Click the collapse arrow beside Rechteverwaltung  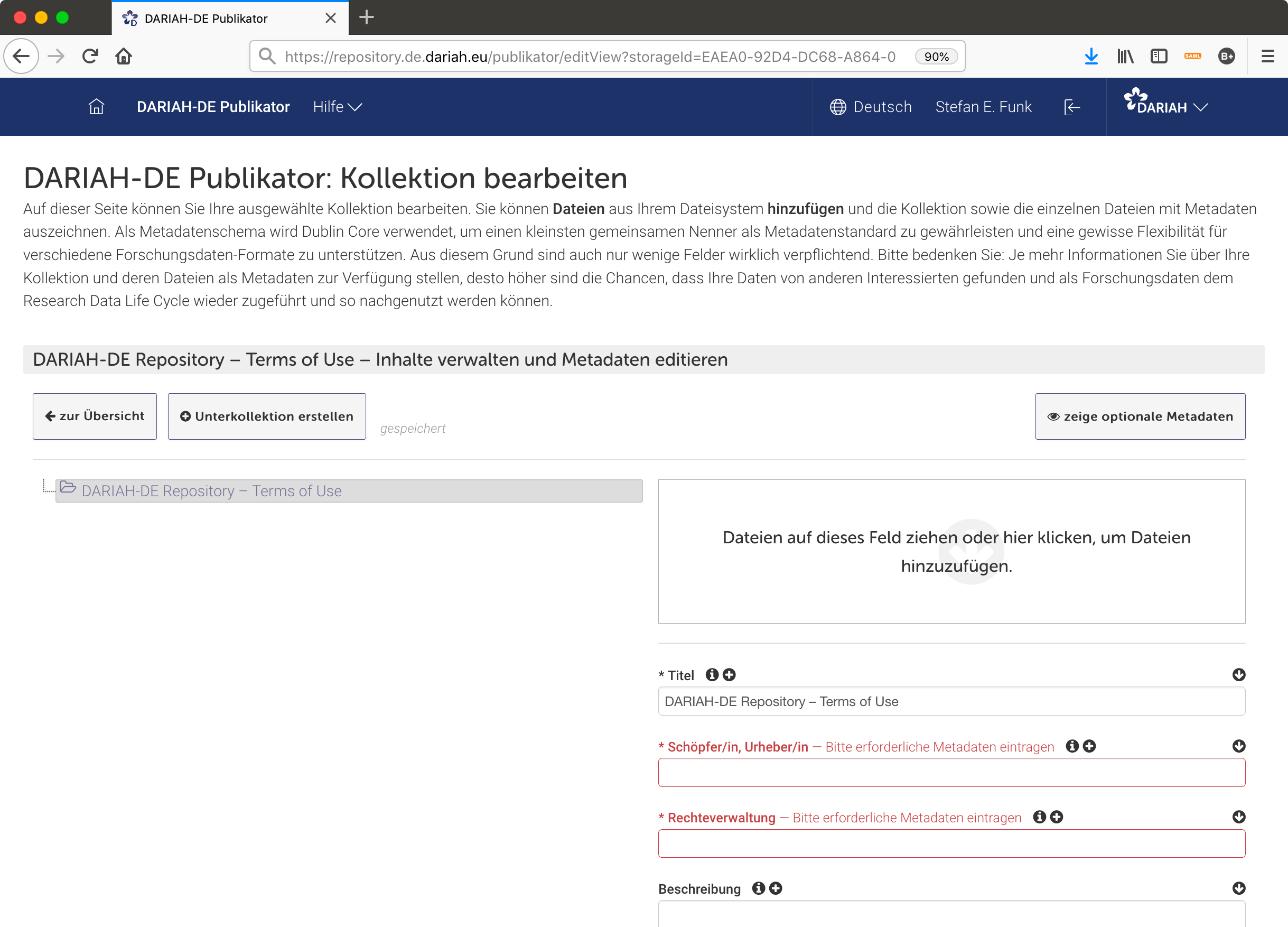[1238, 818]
____________
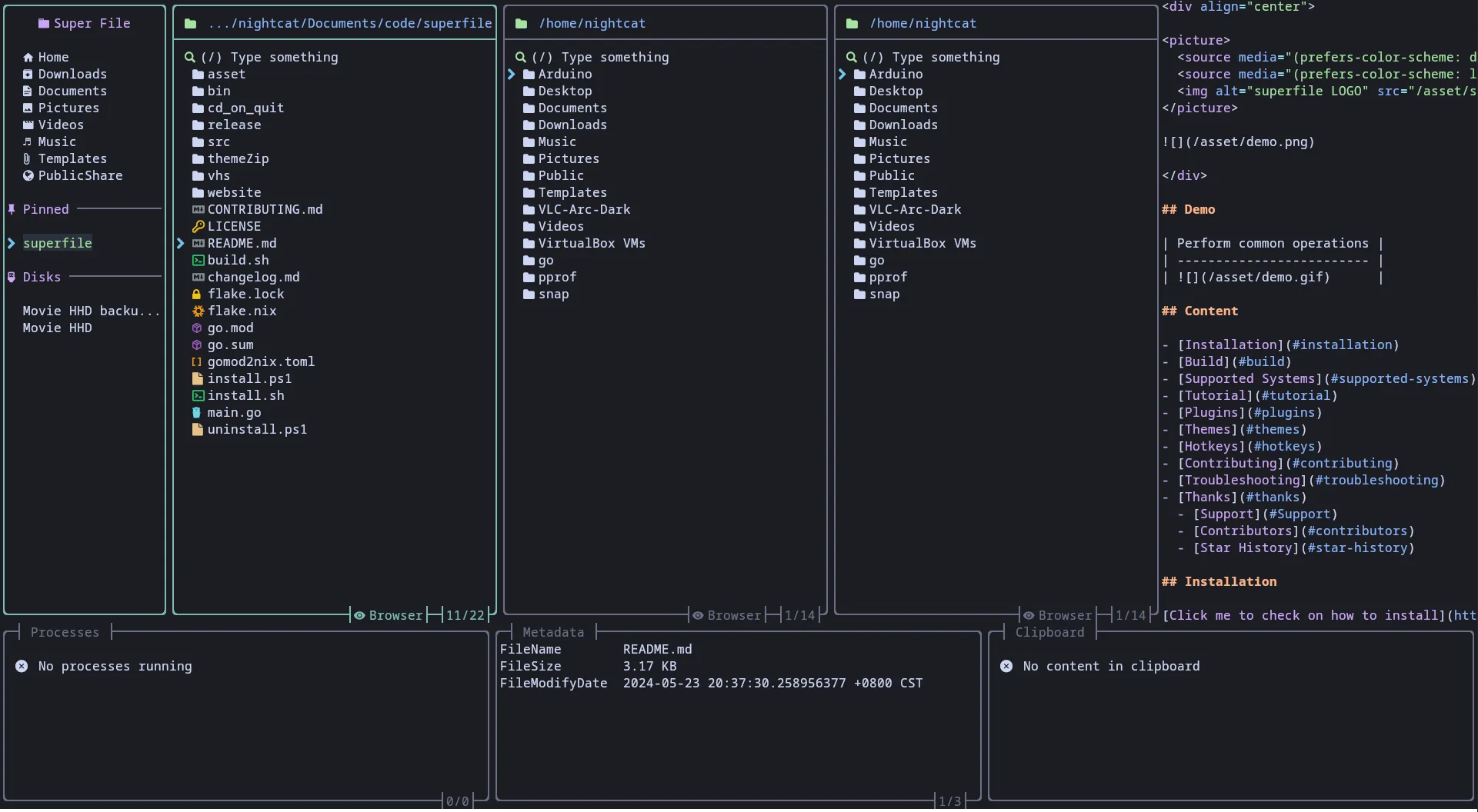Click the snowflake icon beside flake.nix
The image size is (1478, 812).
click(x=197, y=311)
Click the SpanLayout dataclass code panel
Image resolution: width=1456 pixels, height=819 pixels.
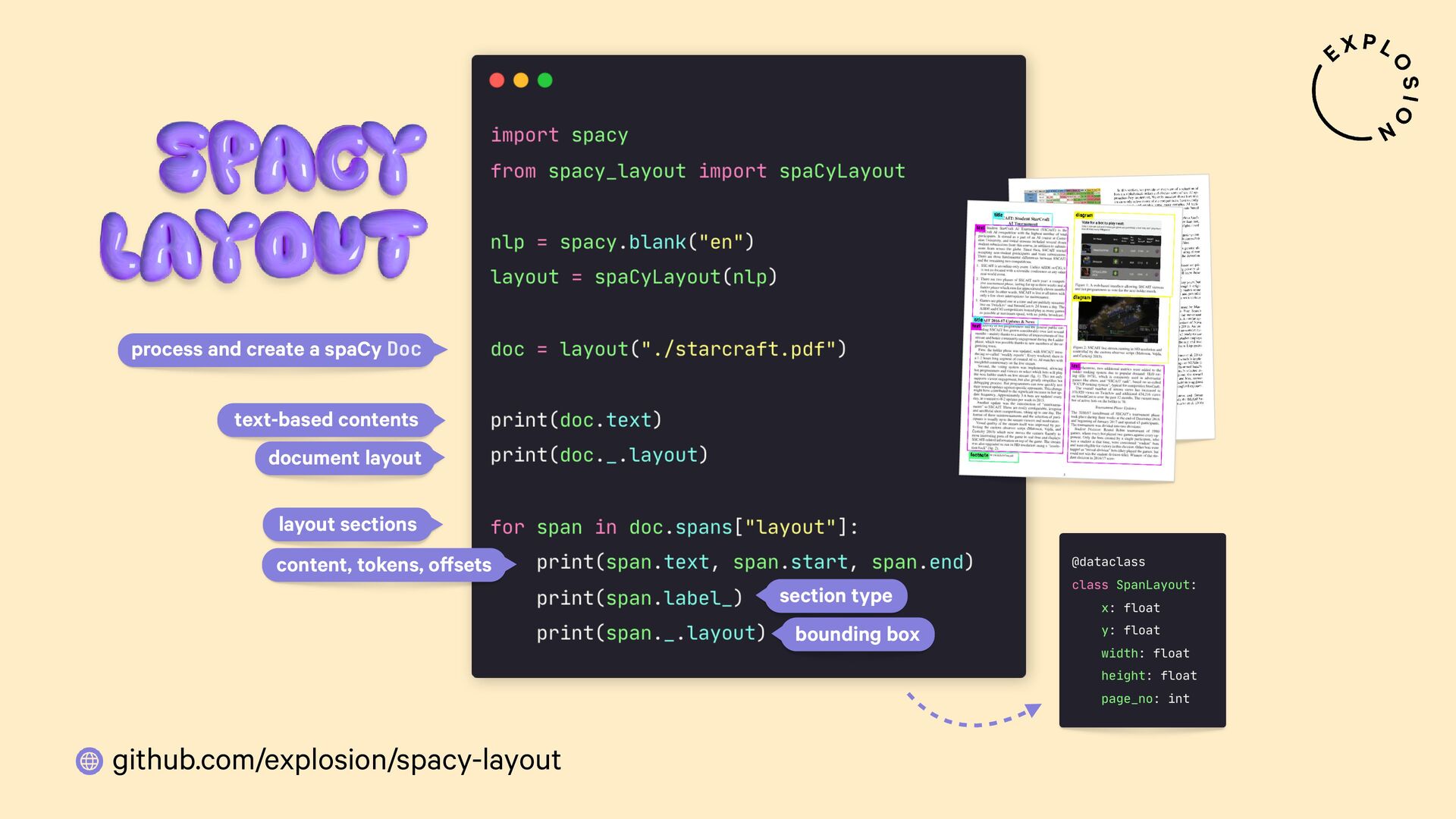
____________
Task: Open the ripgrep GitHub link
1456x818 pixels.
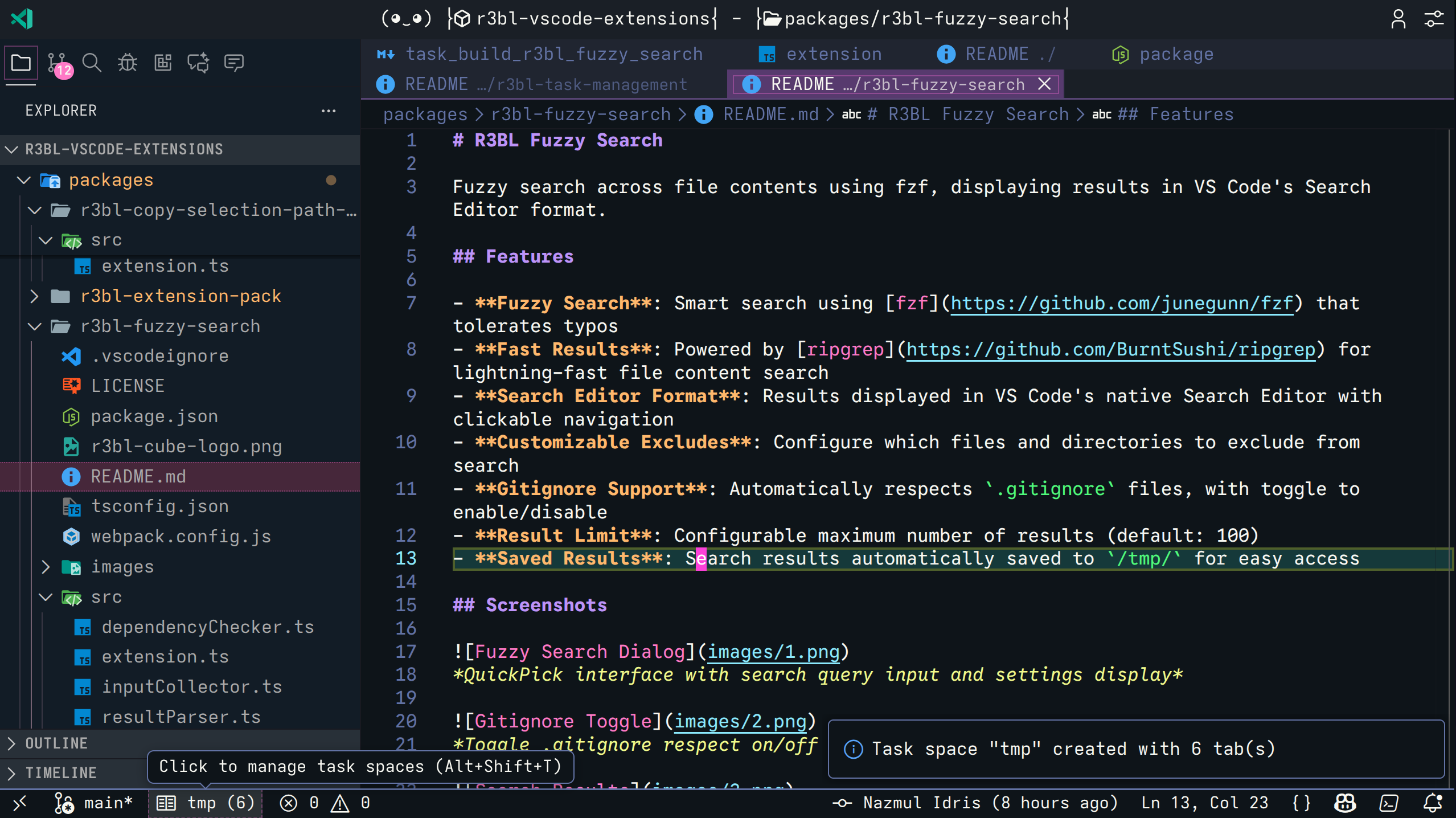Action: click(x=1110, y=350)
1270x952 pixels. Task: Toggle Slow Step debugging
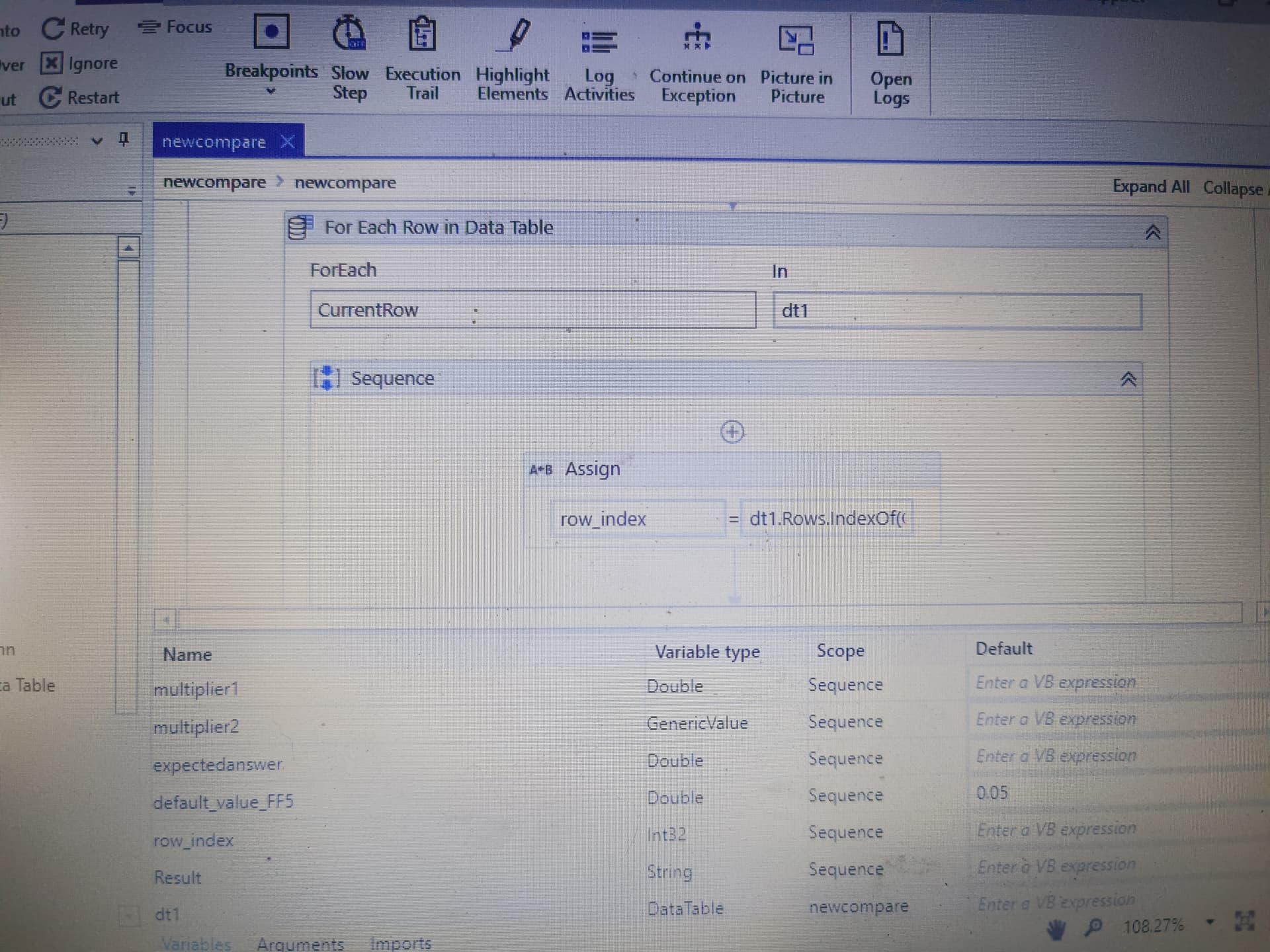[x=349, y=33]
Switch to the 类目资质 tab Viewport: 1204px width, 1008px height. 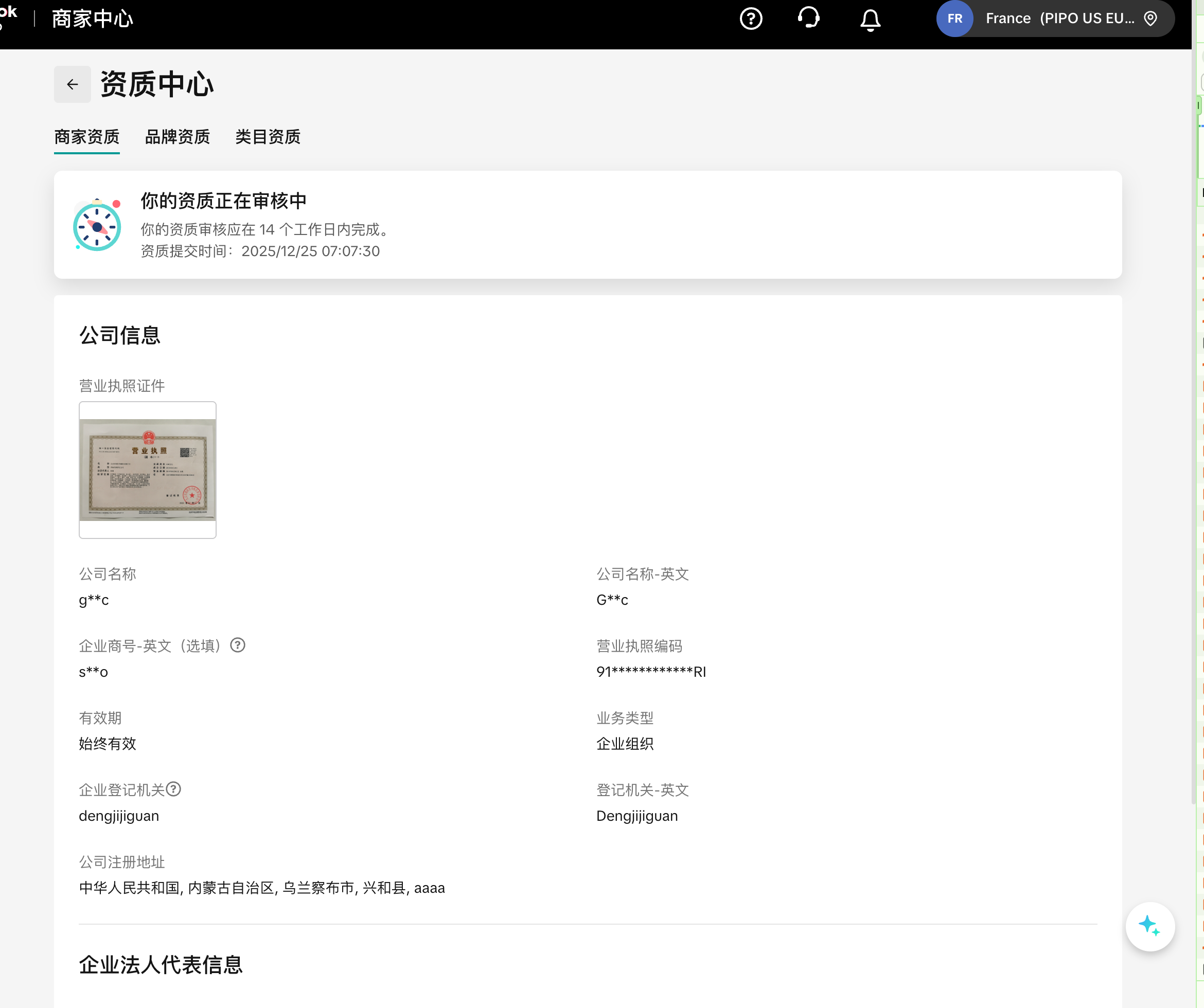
____________
Task goal: Beginning at the line above that contains "Click the SpanLayout dataclass code panel", return each line exactly through the line that contains "Image resolution: width=1456", and no others.

Answer section:
Click the SpanLayout dataclass code panel
Image resolution: width=1456 pixels, height=819 pixels.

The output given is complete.